* _Your task_
Where the line containing "The height and" appears in the entries below, begin there and output every line through the last, exactly, minus the pictures.

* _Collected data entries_
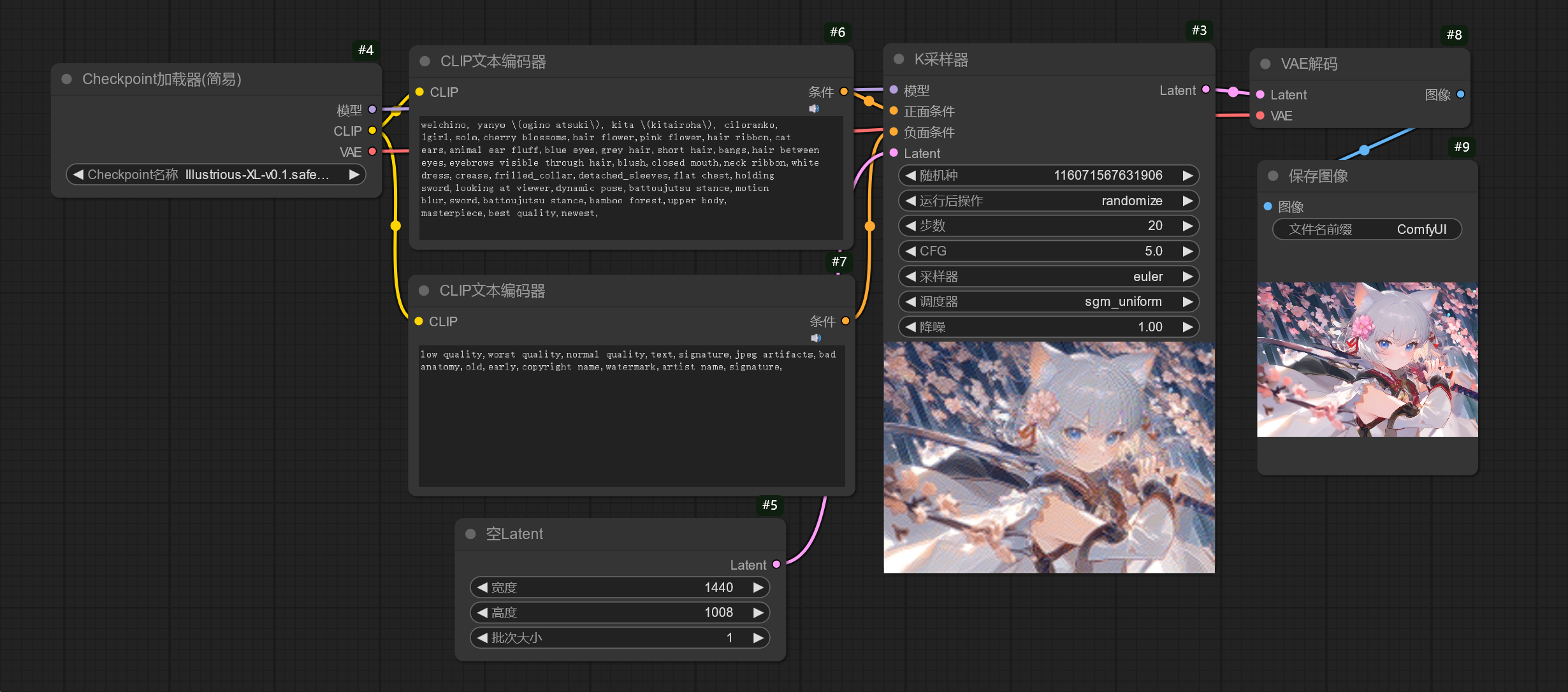Click the VAE output socket on Checkpoint loader

(x=372, y=152)
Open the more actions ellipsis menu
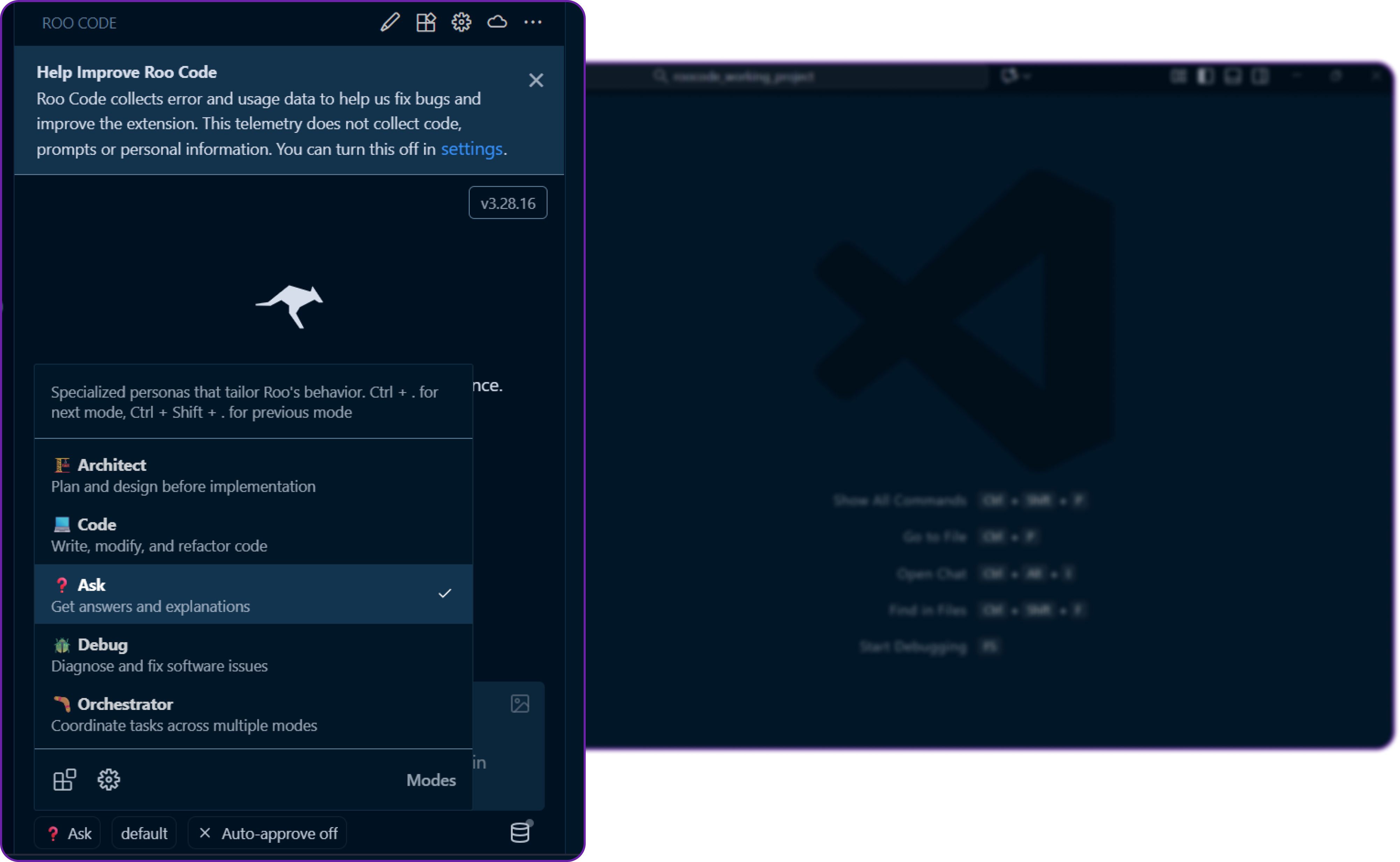The image size is (1400, 862). (x=533, y=23)
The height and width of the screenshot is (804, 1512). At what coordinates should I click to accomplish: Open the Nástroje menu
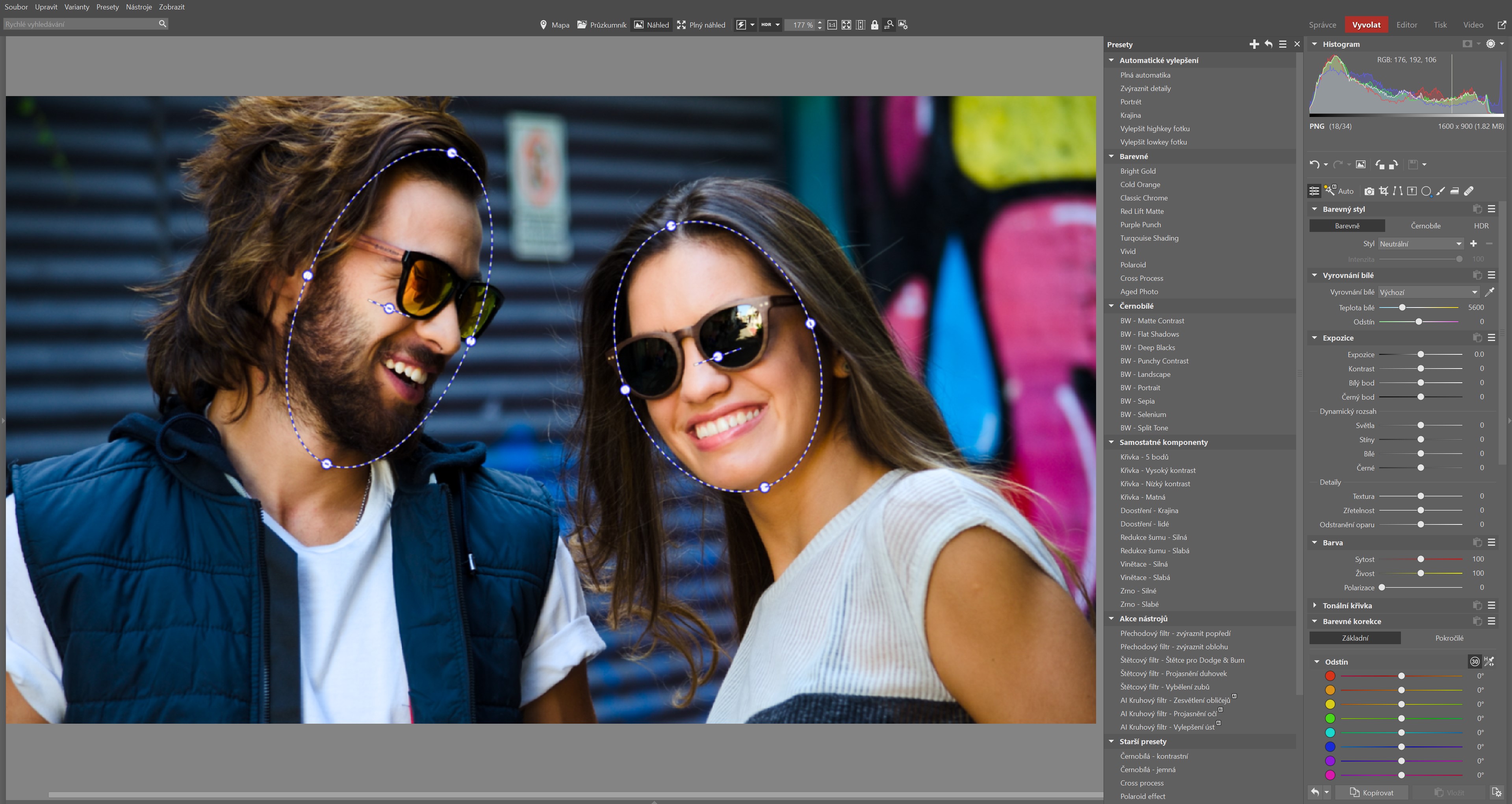coord(139,7)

* _Exercise answer_
The height and width of the screenshot is (804, 1512). At what coordinates should I click to accomplish: Open the Nástroje menu
coord(139,7)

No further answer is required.